ニュースで「体験したい昭和の生活」というのを特集していた。
「昭和」の真っただ中の人間としては見逃すわけにはいかない。
一番人気のあったのが「蚊帳」だ。なるほど一見情緒があるし、昭和の優しい雰囲気が出ている。今も屋外キャンプなどのためにあるのだろうが・・・
蚊帳の出入りには要領があって、少し蚊帳を揺らせて近くにいると思われる蚊を遠ざけてから出入りするのだ。
蚊帳の中で、母が団扇をあおいでくれて寝入ったのが昨日のことのようだ。
次に人気があったのが「おくどさん」だ。我が家もおくどさんがあった。典型的な京町屋で玄関からまっすぐにつながった土間におくどさんがあって、そこで母が食事のこしらえをしていた。
ご飯は炊きあがるとおひつに移し替えて食卓に上がって来る。そのニオイを今も思い出す。
ところで、おくどさんにはなぜか煤にまみれた布袋さんが鎮座していた。理由はよくわからない。

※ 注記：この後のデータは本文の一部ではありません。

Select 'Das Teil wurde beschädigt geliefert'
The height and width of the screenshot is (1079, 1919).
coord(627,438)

「七輪」というのも人気があった。我が家の隣が長屋で昔ながらの下町の生活空間がそこにはあり、さんまなどを長屋の人が屋外で七輪を使って焼いていた。
落語で、さんまを焼いている煙の香りで、ご飯一膳をいただける・・・というのがあったように思うが、ほんとうに長屋全体がおいしそうな香りに包まれていた。

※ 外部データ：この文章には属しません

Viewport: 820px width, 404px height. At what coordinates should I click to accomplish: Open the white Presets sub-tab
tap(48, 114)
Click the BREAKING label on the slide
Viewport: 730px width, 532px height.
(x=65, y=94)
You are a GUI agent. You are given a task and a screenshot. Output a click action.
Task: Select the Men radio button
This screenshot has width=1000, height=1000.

あとは「トイレ」にしろ、「五右衛門風呂」にしろ、今の方がはるかに衛生的で快適だ。
総じて、残せるものは残してほしいと思うのだが・・・とりわけ、下町の人間関係などは・・・
みんなおんなじ 隣近所 醤油 味噌 借りたり貸したり おやじは おやじらしく おふくろは 割烹着で やっぱり 昭和は 人間を健やかに育ててくれた!!